Garbage and Laundry Comes to You
Working in conjunction with the mezzanine garbage room, some developers will opt for more amenities to differentiate themselves from other new infill buildings. Since elevators that can lift heavy cars are very robust, they are a major expense for developments like ours. To keep an expensive elevator working hard to justify its existence, we propose that an underbelly be attached to the elevator under the lifting platform. Nice apartments from the past had garbage chutes in the hallway on every floor. Similarly, our proposal brings garbage and recycling up for tenants on every floor. There will be the option to bring the laundry room up to each floor for use by any tenant for any variations of our case study that don’t come with in-suite laundry machines.

Rolling Privacy Patio
Even though our six-story case study is allowable under current zoning bylaws, it introduces a big change for any single-family houses that back onto our site across the lane. We will block some of their light, and our design’s upper storeys will impact the privacy they currently enjoy in their backyards.

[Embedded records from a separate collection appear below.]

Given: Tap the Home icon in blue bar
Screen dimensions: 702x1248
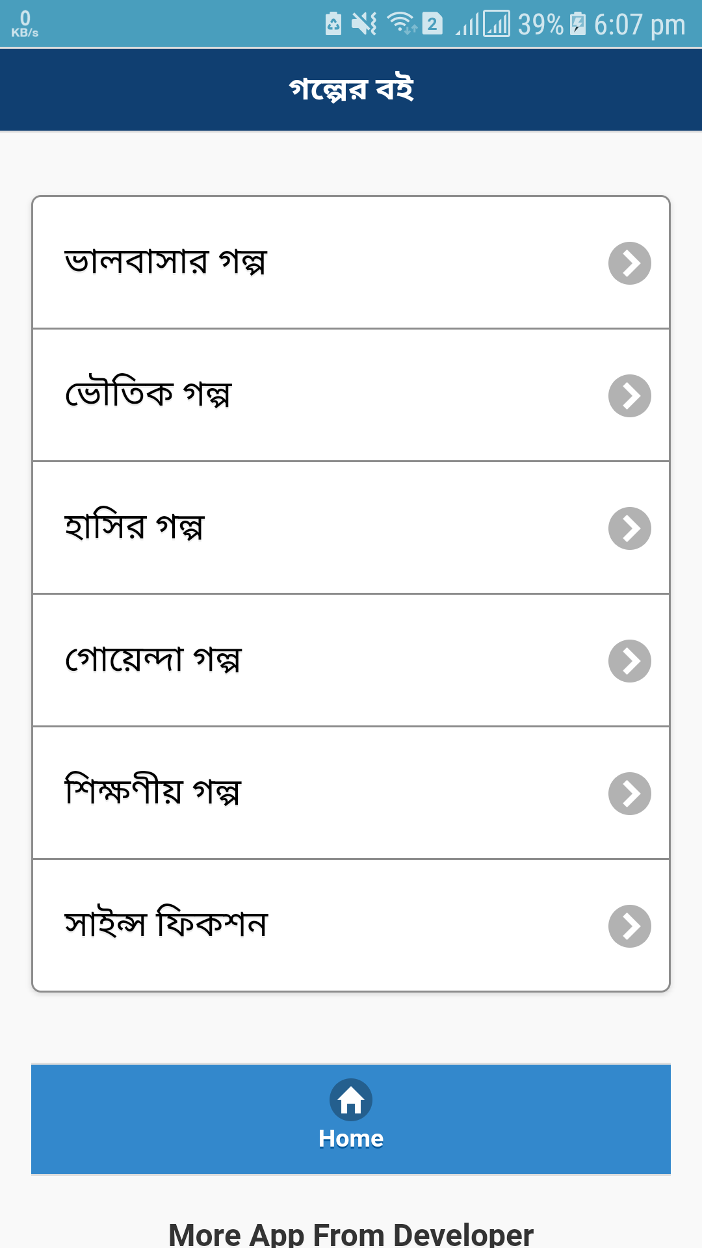Looking at the screenshot, I should click(x=351, y=1099).
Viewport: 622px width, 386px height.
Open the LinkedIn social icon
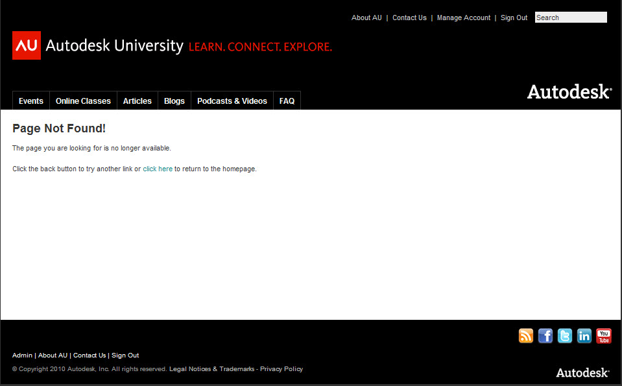[x=584, y=335]
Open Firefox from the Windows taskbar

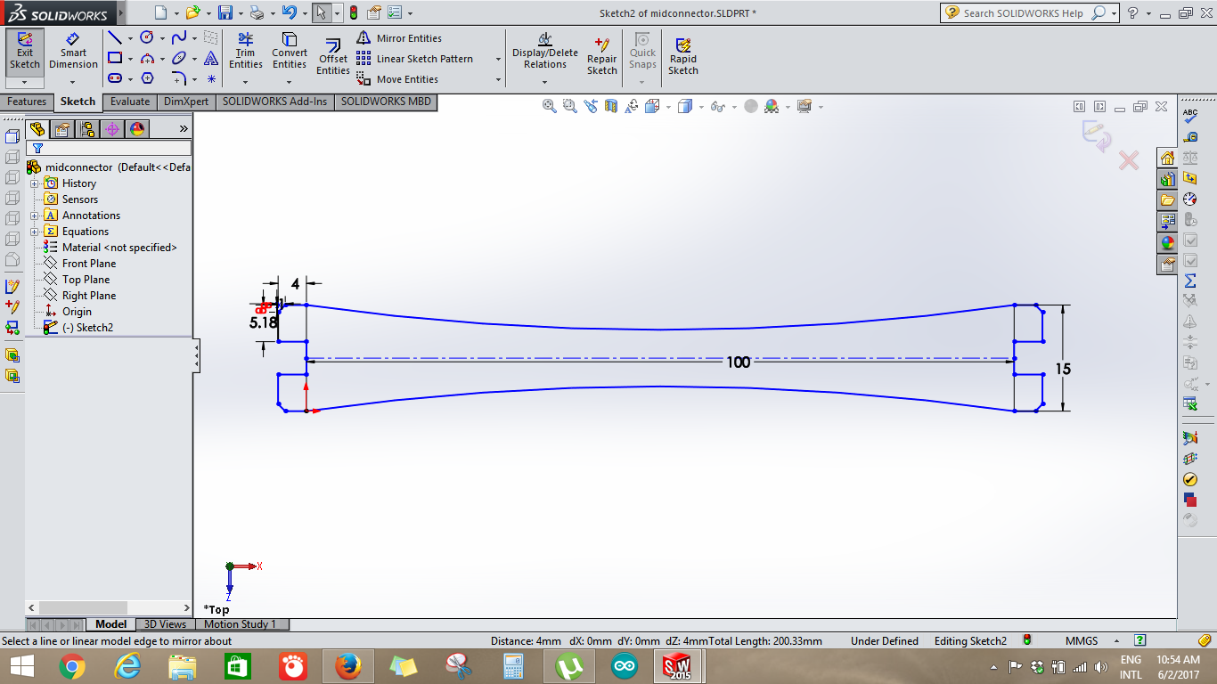[x=348, y=666]
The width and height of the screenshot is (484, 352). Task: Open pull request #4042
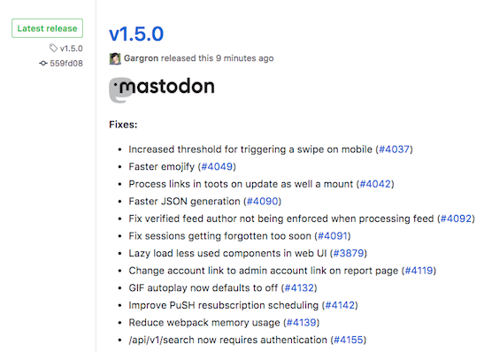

As a bit of a housewarming or thank-you gift, we propose that all developers offer to build or buy a rolling raised sundeck that will be parked on top of any concerned owner’s back garages. Inspired by common rolling gantry cranes seen at the Port of Vancouver, these portable amenities are not considered buildings, so they don’t need building permits or to adhere to the building code. They are more like a boat trailer than a building.

These gifts will be rolled over existing garages. One added perk is that if the existing garage’s roof needs repair, the new rolling sundeck will keep it dry, deferring an expensive re-roofing job. The sundecks could hold hot tubs, a garden, or patio furniture.

Street Trees
Most commercial sites have at least one street tree on the sidewalk out front. Our proposal respects and nurtures the urban tree canopy, but we want to improve its functionality. Since all civic street trees are deciduous, they offer poor rain protection during the rainy months when they don’t have any leaves. Street trees are unhappy growing in a constrained hole, surrounded by hot concrete. We propose that all street trees be raised up on level, creating spots to get out of the rain under each one at any time of the year. The tree’s planter would block the rain. As the tree grows, the planter expands to match the size of the root ball, inspired by the same folding steamer baskets that were a precedent for the casement window design.

Super Short Sentences

D’Arcy
If underground parking is too expensive, do it elsewhere. Cars make good living rooms. When ceilings are high, exploit vertical space. Share culture could change barbeques and balconies. In The City of Glass, use glass and windows in weirder ways.

Kelsey
Mechanical building for living.

Jonny
Background: A parking problem in a fun neighbourhood with a livability problem.
A Main Street Marvel, 4411, takes Vancouver’s classic parking conundrums on an overlooked site and extends them vertically for all to park and live to their heart’s content.

Jesse
How many ways can we logically/practically mechanize an apartment building to be most efficient with space and function?

Alex
Drive-thru apartments and coffee shop.

Mary
What can a 33’ lot do? 4411 Main is a sizzling melting pot of DDes themes that calls for a maximalist approach on a tiny city lot.

Shane
4411 Main Street is an urban-ish infill project that seeks to increase the car storage to household area ratio of homes in the area.

Breana
A multi-family building with the desirable vehicular pleasures of a single-family house.

This exploration is part of an ongoing speculative project that began as doctoral research. The collaborative case studies test ideas that will inform future built work. A new design methodology using unconventional techniques explores how to delay aesthetics and form in a search for utility-driven, human-focused projects. Architecture’s status quo is questioned through an optimistic but contrarian lens.